Analytic Philosophy

The Vienna Circle

What was A.J. Ayer’s version of logical positivism?

Ayer was also a secular humanist. He was honorary associate of the Rationalist Press Association after 1947, and a successor to evolutionary biologist and humanist Julian Huxley when he became president of the British Humanist Association. In 1965, Ayer was named the first president of the Agnostics’ Adoption Society. He edited the anthology The Humanist Outlook in 1965.

At the peak of his career, Ayer served as a sort of in-house atheist for the British Broadcasting Corporation. He debated the Jesuit philosopher Frederick Copleston (1907–1994) on the subject of religion. Copleston was the author of the nine-volume History of Philosophy (1946–1975), so the two were matched in erudition.

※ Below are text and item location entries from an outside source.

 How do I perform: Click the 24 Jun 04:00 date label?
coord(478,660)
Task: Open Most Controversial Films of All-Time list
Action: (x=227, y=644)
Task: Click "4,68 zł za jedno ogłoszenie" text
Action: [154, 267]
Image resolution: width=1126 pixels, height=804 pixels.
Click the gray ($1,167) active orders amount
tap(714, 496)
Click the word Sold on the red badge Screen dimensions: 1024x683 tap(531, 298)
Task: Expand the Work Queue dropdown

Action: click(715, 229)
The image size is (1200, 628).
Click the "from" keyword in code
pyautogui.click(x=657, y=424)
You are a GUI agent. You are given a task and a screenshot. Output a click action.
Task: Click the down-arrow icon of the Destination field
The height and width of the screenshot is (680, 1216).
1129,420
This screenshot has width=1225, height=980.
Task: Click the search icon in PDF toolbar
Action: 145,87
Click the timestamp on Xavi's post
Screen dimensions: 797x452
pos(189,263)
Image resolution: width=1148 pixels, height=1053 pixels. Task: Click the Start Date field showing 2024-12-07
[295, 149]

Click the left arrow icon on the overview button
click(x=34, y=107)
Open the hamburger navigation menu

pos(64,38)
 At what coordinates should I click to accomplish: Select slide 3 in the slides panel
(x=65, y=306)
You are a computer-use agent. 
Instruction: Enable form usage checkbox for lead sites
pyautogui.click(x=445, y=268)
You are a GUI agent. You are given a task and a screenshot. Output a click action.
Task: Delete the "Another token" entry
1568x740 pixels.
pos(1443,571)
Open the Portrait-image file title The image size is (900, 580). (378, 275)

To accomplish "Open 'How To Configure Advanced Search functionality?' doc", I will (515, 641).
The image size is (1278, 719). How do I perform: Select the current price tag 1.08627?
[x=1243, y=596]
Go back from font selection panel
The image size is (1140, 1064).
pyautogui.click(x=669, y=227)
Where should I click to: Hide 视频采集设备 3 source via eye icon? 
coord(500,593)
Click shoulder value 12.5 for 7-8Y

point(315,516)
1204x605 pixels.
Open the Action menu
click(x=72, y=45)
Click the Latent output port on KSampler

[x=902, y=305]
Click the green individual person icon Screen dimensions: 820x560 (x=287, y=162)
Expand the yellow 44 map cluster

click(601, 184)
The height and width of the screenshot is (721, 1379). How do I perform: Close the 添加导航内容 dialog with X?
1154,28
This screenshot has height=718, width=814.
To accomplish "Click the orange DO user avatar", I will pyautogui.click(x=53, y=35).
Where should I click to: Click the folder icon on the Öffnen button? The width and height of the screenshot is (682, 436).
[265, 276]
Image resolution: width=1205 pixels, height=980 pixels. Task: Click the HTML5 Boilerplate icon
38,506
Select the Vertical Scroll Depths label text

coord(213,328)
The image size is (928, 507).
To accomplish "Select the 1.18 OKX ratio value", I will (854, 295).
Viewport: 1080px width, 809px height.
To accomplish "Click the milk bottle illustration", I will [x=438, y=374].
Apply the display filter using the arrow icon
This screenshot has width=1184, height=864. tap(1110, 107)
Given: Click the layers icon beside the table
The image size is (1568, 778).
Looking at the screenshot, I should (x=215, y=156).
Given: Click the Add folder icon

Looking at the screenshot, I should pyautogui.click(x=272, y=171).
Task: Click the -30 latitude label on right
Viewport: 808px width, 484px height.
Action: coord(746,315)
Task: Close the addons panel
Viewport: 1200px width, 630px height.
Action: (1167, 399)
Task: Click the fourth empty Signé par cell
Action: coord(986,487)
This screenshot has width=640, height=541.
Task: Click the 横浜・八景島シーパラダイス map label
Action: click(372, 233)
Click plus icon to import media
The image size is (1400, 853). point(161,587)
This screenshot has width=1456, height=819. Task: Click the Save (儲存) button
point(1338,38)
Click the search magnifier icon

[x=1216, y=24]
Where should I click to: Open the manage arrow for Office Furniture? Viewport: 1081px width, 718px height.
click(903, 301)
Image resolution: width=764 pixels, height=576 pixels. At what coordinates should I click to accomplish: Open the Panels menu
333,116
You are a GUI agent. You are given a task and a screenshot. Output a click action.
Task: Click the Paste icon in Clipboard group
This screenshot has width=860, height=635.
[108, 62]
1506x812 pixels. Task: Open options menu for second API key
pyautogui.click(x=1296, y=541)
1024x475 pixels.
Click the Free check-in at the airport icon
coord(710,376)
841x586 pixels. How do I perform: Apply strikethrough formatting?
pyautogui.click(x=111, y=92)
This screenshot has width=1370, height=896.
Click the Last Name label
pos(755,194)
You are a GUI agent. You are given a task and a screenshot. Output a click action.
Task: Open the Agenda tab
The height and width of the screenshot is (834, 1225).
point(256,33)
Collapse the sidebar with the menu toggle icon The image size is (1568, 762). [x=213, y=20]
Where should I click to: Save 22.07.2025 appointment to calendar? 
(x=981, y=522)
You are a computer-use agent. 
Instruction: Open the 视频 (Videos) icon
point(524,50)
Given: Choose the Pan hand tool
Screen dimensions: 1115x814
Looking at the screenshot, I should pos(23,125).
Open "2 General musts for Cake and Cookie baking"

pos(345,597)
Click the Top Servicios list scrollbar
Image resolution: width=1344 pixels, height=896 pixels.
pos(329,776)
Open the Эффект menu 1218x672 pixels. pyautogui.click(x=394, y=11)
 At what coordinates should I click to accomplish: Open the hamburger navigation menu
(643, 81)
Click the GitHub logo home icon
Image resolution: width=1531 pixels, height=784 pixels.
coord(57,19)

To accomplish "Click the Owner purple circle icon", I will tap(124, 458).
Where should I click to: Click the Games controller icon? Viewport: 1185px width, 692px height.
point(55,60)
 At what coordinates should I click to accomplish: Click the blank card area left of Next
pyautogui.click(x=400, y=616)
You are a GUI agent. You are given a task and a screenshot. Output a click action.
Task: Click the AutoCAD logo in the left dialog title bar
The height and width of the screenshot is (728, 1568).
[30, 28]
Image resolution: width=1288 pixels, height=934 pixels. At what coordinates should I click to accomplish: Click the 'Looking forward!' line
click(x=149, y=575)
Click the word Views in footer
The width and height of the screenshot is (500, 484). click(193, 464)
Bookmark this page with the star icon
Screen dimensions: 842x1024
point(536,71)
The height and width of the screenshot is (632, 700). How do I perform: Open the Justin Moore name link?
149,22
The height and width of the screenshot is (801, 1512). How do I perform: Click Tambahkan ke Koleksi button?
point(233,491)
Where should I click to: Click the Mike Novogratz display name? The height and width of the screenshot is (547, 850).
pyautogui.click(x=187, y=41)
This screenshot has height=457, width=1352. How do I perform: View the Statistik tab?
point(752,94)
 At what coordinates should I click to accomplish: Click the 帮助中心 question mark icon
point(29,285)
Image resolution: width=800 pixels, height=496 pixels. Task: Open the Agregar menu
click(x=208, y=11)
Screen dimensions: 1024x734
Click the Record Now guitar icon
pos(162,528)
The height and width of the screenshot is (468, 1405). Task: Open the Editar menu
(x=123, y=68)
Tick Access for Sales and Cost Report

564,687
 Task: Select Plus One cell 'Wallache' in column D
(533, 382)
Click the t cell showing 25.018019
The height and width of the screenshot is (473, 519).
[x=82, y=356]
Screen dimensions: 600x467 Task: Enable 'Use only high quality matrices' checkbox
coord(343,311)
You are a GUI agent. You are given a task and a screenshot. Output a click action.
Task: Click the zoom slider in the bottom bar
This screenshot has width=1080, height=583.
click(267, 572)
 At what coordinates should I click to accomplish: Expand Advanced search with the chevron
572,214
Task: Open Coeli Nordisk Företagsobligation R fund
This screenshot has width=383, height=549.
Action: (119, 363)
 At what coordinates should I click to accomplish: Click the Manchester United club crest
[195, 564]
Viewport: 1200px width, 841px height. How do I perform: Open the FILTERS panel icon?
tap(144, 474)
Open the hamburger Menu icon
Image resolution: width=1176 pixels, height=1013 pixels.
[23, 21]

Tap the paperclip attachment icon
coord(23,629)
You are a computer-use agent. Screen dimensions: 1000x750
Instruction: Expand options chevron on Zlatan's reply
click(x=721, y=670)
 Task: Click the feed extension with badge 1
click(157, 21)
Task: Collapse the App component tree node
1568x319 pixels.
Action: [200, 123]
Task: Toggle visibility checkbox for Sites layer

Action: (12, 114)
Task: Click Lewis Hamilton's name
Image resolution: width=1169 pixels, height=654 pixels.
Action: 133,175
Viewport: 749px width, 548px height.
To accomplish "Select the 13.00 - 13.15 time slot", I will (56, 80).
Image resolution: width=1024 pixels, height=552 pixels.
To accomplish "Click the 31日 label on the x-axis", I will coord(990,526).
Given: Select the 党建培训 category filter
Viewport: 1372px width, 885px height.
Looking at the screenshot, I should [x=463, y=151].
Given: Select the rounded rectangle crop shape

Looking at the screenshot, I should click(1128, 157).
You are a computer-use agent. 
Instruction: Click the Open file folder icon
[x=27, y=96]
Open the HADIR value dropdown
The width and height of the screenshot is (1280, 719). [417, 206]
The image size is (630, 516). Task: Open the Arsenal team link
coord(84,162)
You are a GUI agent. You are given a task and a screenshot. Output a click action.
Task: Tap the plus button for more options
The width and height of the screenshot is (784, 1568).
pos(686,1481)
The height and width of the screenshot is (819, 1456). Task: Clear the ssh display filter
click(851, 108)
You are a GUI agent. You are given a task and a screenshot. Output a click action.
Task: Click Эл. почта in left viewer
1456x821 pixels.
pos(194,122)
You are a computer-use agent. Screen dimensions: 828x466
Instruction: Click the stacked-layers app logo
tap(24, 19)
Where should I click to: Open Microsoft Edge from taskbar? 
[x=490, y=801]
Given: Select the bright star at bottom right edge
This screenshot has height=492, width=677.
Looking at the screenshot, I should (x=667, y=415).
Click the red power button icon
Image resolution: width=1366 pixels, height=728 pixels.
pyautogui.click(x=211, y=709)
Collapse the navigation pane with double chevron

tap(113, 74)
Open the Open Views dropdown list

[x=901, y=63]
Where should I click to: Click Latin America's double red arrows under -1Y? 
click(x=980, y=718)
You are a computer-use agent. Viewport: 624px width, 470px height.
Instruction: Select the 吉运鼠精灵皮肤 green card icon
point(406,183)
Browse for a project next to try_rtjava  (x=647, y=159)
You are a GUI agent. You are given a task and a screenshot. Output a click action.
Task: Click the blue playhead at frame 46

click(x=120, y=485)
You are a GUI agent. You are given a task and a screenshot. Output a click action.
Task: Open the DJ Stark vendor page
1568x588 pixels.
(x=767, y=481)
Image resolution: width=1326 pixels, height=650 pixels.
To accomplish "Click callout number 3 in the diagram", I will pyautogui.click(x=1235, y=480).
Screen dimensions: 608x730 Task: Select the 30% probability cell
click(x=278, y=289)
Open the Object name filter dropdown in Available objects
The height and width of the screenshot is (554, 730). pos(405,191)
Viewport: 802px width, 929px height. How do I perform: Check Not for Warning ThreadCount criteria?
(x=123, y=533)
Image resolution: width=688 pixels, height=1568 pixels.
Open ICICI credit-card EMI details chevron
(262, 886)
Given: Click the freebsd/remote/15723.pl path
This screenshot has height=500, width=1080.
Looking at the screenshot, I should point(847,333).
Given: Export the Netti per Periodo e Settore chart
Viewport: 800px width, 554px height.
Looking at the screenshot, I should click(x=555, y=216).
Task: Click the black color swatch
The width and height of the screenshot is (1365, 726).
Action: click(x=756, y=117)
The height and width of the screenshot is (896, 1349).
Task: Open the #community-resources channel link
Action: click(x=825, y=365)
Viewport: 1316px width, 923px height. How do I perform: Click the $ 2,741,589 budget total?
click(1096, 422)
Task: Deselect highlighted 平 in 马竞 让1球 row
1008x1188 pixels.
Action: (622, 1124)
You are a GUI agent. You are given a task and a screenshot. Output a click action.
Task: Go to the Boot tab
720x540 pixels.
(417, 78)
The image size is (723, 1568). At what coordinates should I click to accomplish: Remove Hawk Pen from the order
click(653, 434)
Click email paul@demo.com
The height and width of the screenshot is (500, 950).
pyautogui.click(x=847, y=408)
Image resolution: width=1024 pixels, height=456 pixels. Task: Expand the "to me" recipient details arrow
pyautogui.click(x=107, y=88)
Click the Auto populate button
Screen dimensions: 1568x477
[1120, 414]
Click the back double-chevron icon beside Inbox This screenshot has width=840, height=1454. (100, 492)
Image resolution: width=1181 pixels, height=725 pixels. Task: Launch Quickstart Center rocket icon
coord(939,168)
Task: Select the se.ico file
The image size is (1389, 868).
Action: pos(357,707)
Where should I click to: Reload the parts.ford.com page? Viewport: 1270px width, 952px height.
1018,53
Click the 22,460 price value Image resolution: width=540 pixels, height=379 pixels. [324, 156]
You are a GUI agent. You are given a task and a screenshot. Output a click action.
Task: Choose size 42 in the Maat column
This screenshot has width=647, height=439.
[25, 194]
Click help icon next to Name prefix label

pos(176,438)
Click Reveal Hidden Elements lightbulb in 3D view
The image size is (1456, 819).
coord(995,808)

Ayer (apparently briefly) revised his life-long atheism after a near-death experience in 1989—brought on by choking on a piece of smoked salmon. Toward the end of his life, though, he said, “What I should have said is that my experiences have weakened, not my belief that there is no life after death, but my inflexible attitude towards that belief.”

In Language, Truth and Logic (1936), published when he was just 26, Ayer forcefully and with great panache presented the main tenets of logical positivism as a doctrine broadly relevant to philosophy. He asserted the empiricist doctrine that all of our knowledge of the world comes from sensory experience. The truth or falsity of statements was dependent on whether they could be verified in terms of that experience. Only statements that could be true or false were meaningful. It followed from these bold claims that metaphysical, religious, and ethical statements, if they were not true by definition, could assert nothing meaningful about reality. Statements about the self, the external world, and the minds of others had to be confirmed by sensory experience, if they were to be meaningful. Concerning the existence of God, for example, Ayer maintained that the question itself was not meaningful because no possible experience could determine its truth or falsity. Ayer’s ethical theory was emotivist, that is, ethical judgments were held to be expressions of emotions.